━━━━━ Excerpt to read ━━━━━

How To Build The World’s Largest Wine Database

Just add wine


Over the past 4 years, Vivino has grown into the largest and most comprehensive wine database in the world.

50 million photos of more than 3.5 million wines, 5 million users bringing more than 2 million wine reviews and 10 million ratings, all collected neatly in 1 database, available for all to browse. This is the story of how we did it.

Like Foursquare has mapped out the physical locations of the world and placed them in one database for all to explore, so has Vivino digitized the physical world of wine. It started in 2010 with a three-page Word doc.

Go ahead, build a database of all the world’s wines — how hard can it be, right? Had we known just how hard, we might have chosen another line of work. As it happens, we had no idea, and went ahead... Four years later, we’re still at work, adding hundreds of wines every day to an increasingly complex and deep database. And it’s a moving target: Every year, the wine producers of the world add around 300,000 new wines to the mix — most of them are “just” new vintages of existing wines, but even so they still represent a new wine to be known.

How to eat an elephant

When we started Vivino, we had little money in our pockets and no funding. Fortunately, the task of building a wine database is excellently suited for outsourced and low-cost work. This is how we got started:

  1. Googled our way to 1,000 websites of wineries. Put these urls in a Word doc.
  2. Built a simple backend for a non-existing datateam to work with. Created a simplified structure of Country — Region — Subregion — Winery — Wine — Vintages, and the interface to add data into that structure
  3. Hired a guy from India (Mahendra, who to this day is the backbone of our large datateam, and doing an amazing job), to visit the websites one by one and enter their wine data into our system. No scraping, just manual input.

This gave us the starting point. Once the first 1,000 wineries were covered, we just kept going, and going and going. Which was all nice and well, but how then take the jump from a plain, factual database about wine, to a photo-recognizing app with loads of user-contributed content?

Wine Selfie

The original concept for Vivino was hatched in 2009 and had nothing to do with an app. We wanted to create the “iMDB for Wine”, the one place to go to find out what other people thought of wine, not just the fancy critics and experts. As the database grew, we realized that this would be rather perfect for an image-recognizing app. Challenge was that we had ZERO photos of any of these wines, a prerequisite for doing any kind of image recognition.

━━━━━ Information shown ━━━━━

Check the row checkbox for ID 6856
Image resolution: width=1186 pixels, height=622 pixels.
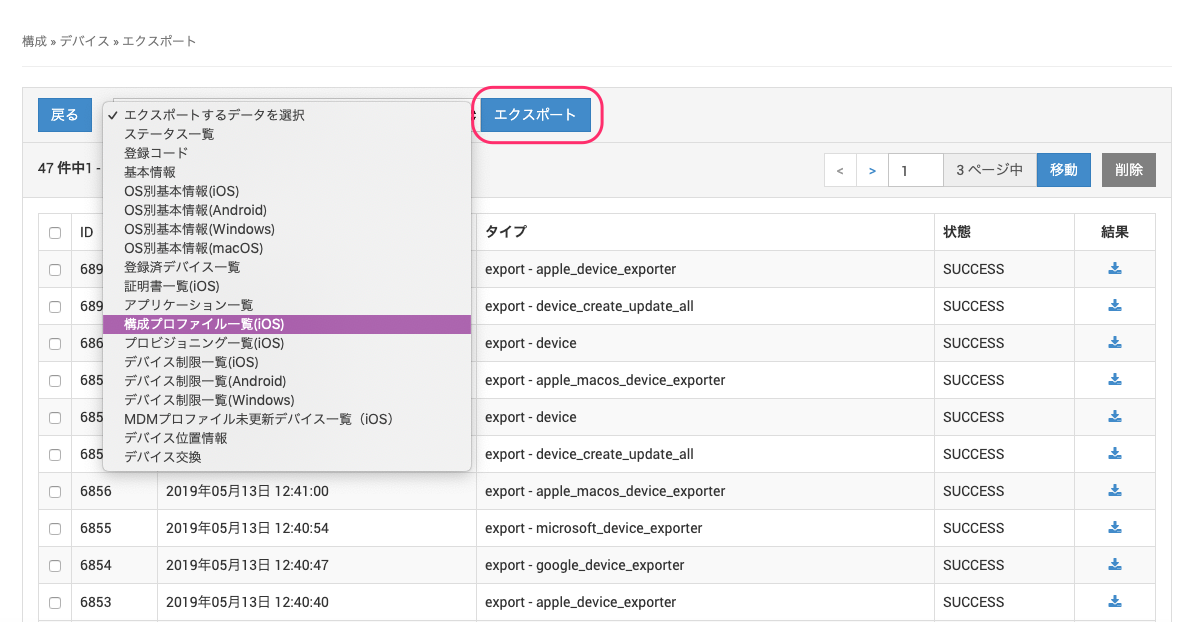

━━━━━

[To be done]
- a) Answer these about the wine database article:
(i) About how many new wines do the world's producers add each year?
(ii) In what year was the original concept for Vivino hatched?
(iii) How many winery websites were first gathered into the Word doc?
- b) Copy down the wine database article from "Go ahead, build" up to and including "a Word doc.".
The listing has no part in this work.

[Answers provided]
- a)
(i) Around 300,000
(ii) 2009
(iii) 1,000

- b)
Go ahead, build a database of all the world’s wines — how hard can it be, right? Had we known just how hard, we might have chosen another line of work. As it happens, we had no idea, and went ahead... Four years later, we’re still at work, adding hundreds of wines every day to an increasingly complex and deep database. And it’s a moving target: Every year, the wine producers of the world add around 300,000 new wines to the mix — most of them are “just” new vintages of existing wines, but even so they still represent a new wine to be known.

How to eat an elephant

When we started Vivino, we had little money in our pockets and no funding. Fortunately, the task of building a wine database is excellently suited for outsourced and low-cost work. This is how we got started:

  1. Googled our way to 1,000 websites of wineries. Put these urls in a Word doc.